SNP candidate sorry over Twitter trollingAN SNP election candidate has apologised after posting offensive messages on Twitter likening anti-independence campaigners to **** collaborators and disparaging the elderly.
Neil Hay, who is aiming to dislodge Labour’s Ian Murray in Edinburgh South, suggested some elderly voters “can barely remember their names” in a series of posts under the pseudonym Paco McSheepie.
Despite insisting the account was old, it remained active until earlier this month – and was only deleted yesterday after the Evening News approached the SNP.
Scottish Labour deputy leader Kezia Dugdale today called for Mr Hay to be sacked, saying the issue was “a test of Nicola Sturgeon’s leadership”.
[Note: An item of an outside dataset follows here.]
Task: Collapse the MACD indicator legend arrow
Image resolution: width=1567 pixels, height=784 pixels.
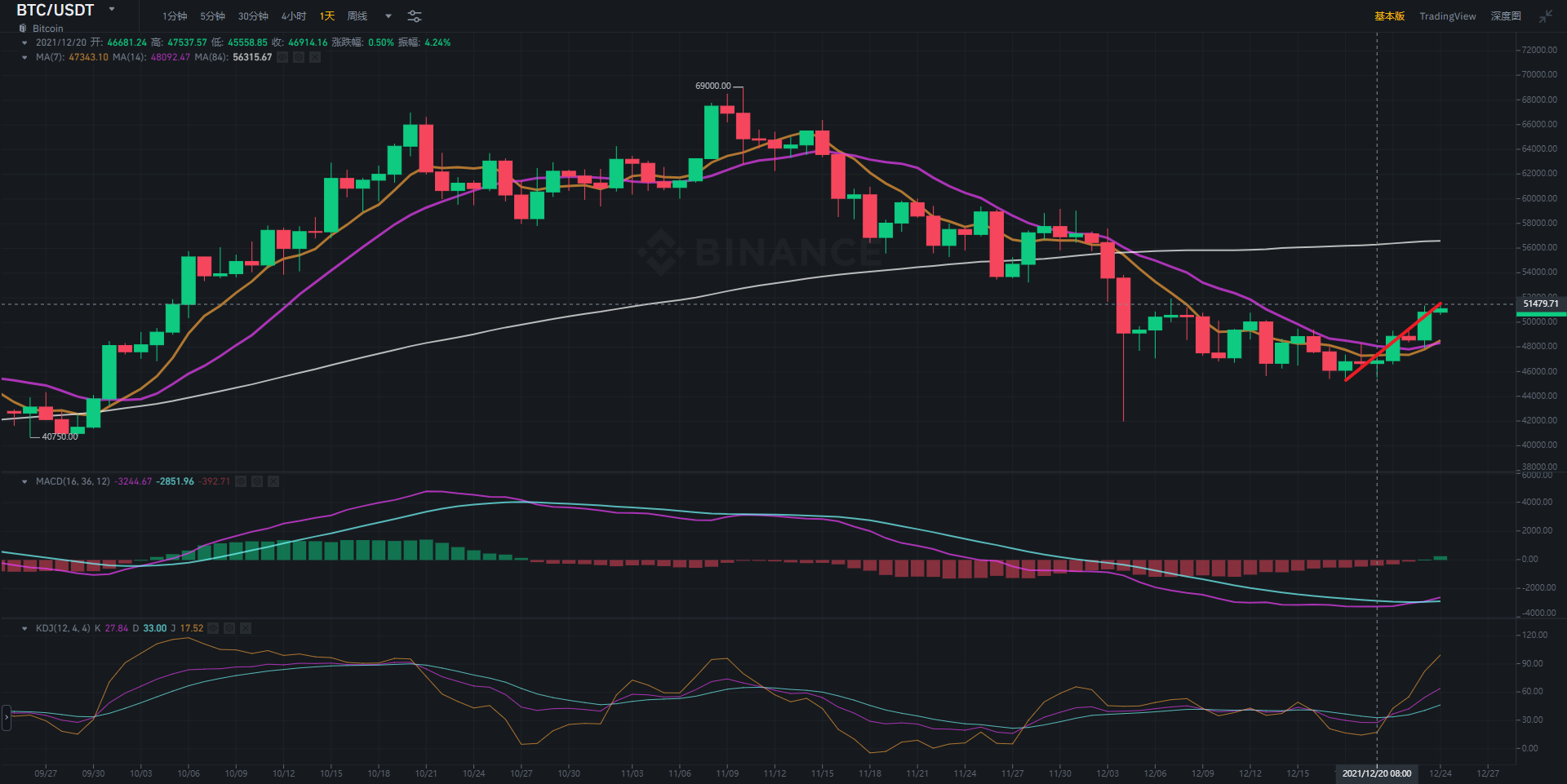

Mr Hay posted many of the offensive tweets while he was officially running the Yes Scotland campaign in Edinburgh Southern.
One, on October 22, 2012, likened supporters of the UK to “Quislings” – a reference to the name of the **** collaborator who headed the puppet Norwegian government during Hitler’s occupation of the Scandinavian country.
However, the strongest attacks were aimed at pensioners. Two tweets on June 8, 2012, mocked some elderly voters for “barely knowing their own name”, and claimed: “The generation who vote the same way because they always have done are dying off.”
Today, Mr Hay said: “The words in these old tweets were poorly chosen, and I apologise for any offence caused. They are not in keeping with the way I would express myself now.
“To make it clear that I and the way I express myself have moved on – I hope and believe for the better – I deleted this Twitter account, and only use my own campaign account.”
The businessman, who currently works as a full-time volunteer for the Edinburgh Cyrenians charity, also used the account to support Yes supporters shouting down Labour’s Glasgow Central MP Anas Sarwar, the only Muslim MP in Scotland, when he was speaking at a cross-party rally in support of the victims of violence in Gaza.
The Westminster candidate also claimed the UK parliament “has an attraction to the vile and greedy and can corrupt even those with good intentions”.
Ms Dugdale said the tweets showed there was “no distinction” between “keyboard warriors using offensive slurs and the SNP’s official representatives”.
She said: “Nicola Sturgeon must sack Neil Hay. When a journalist was called a quisling recently the SNP leader said that kind of language has absolutely no place in democratic political debate.
“This is a test for Nicola Sturgeon. Does she think it is acceptable for a parliamentary candidate to use an anonymous account to abuse his opponents? Does she think it is acceptable to compare the majority of Scots to **** collaborators?”
The news followed a poll by Lord Ashcroft which showed the Edinburgh South seat was on a knife edge, with the SNP three points ahead of Labour. Mr Murray won the seat in 2010 by just 316 votes.